殷綠楊很不屑的說道:“別提那個穆明劍,他們都是一路貨色。”
*
提起穆明劍,且看他到底在幹什麼?
封浪四十九層——
“沒有任何可疑之處!”——是這次搜尋的唯一答案。
穆明劍聽著彙報眉頭皺成了山丘狀,看著程佳音提著塑膠帶回來:“穆SIR這是柴郡瑜的衣服,都是溼的。”
“開啟看看。”穆明劍想:畢竟證明昨天晚上柴郡瑜就在那個尤氏代表的客房裡。
程佳音開啟衣服一件一件的檢視:“衣服都是完好的,而且還是疊過往裡面放的,釦子都沒有掉。”
☆、舞5
七步說道:“就是她自己脫下來的,可能是她自己願意留在那裡的。”
其它人都無語,現在怎麼解釋柴郡瑜的失蹤都只是猜想;可是這種猜想讓他們這一天一夜都沒睡安穩。
穆明劍沉聲道:“程佳音把衣服放回去,然後按第一套方案分批休息。”
“是——”
見所有人都離開,穆明劍也跟著走了出去,他的懷裡也有一張請諫;他必須去現場告訴被他通知來的同僚們:可以放鬆享受這個宴會了。
穆明劍還有一個目的,想聽聽柴郡瑜的解釋——她可是在執行任務時失蹤的!
大步流星的來到現場,雖然老遠就已經看到了柴郡瑜,可是穆明劍一直沒有敢確認:是的,和平時比,現在的柴郡瑜突然就和以往有了天壤之別。
難怪別人都說,人要衣裝!
在感嘆中穆明劍走近了任然在跳舞的柴郡瑜,站在旁邊看著青楠木和柴郡瑜在他面前轉!
這一會穆明劍相當的醒目,因為四面的人都在流動,只有他是靜止的。
“穆SIR——”柴郡瑜很快就看見了穆明劍,卻一時無法停下來。

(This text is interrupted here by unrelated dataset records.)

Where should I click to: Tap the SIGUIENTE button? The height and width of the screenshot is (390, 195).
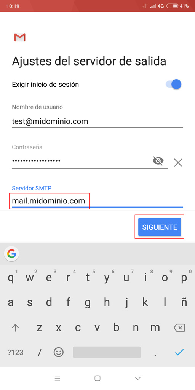click(x=160, y=227)
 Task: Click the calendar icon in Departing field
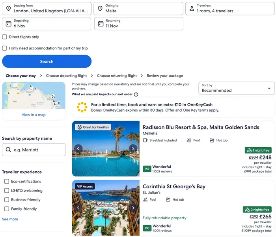tap(8, 24)
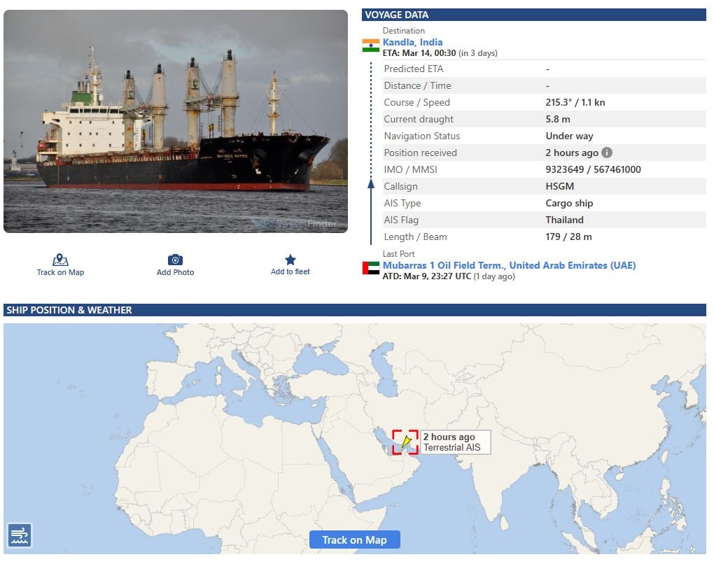Click the 2 hours ago Terrestrial AIS tooltip

pyautogui.click(x=456, y=442)
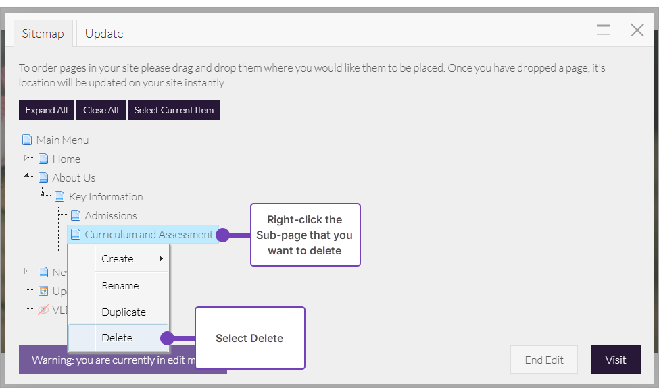Click the Main Menu page icon
The width and height of the screenshot is (659, 388).
pos(27,140)
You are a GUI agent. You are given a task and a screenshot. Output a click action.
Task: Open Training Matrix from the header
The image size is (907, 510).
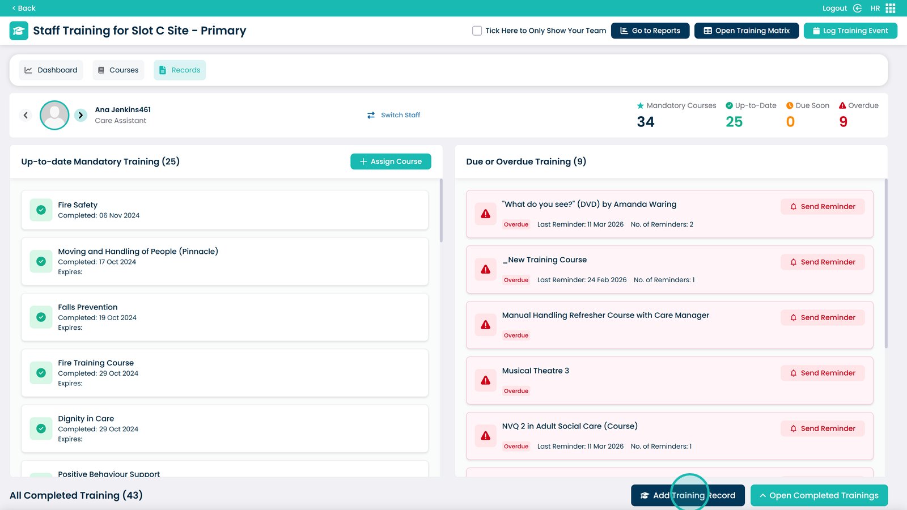click(x=746, y=31)
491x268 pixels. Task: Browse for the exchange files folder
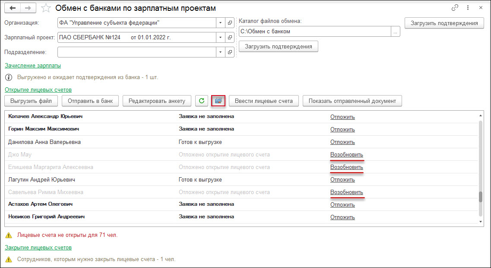tap(395, 32)
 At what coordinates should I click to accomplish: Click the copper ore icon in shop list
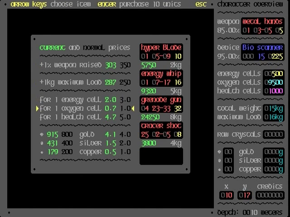[42, 151]
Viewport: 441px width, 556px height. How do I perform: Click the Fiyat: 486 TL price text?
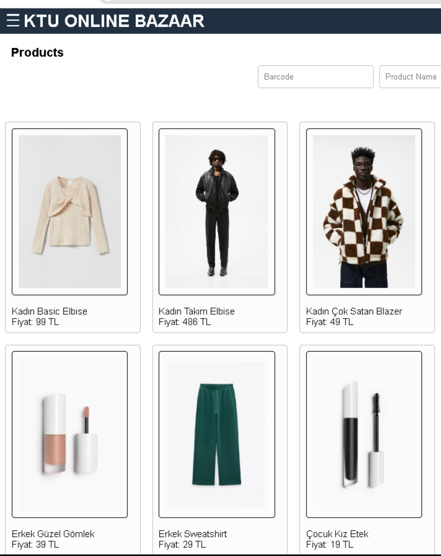pyautogui.click(x=185, y=322)
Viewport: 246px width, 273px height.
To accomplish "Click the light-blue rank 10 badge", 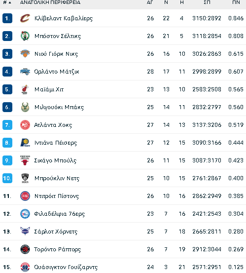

不由的對青楠木喊道:“快停下來,我上司肯定找我有事。你說過不影響我工作的!”
“好吧!”青楠木很不情願的把柴郡瑜帶到了穆明劍身前,很禮貌的對穆明劍打著招呼:“我是青楠木,聽說你是我女朋友的上司?幸會!”
“幸會,我叫穆明劍,是柴郡瑜的上司;現在我就是來和她打個招呼。”
青楠木嘴角扯出笑:有人在跳舞的人群中等著打招呼的嗎?
有,當然有!在這浪滄城最頂級的宴會上就出現了。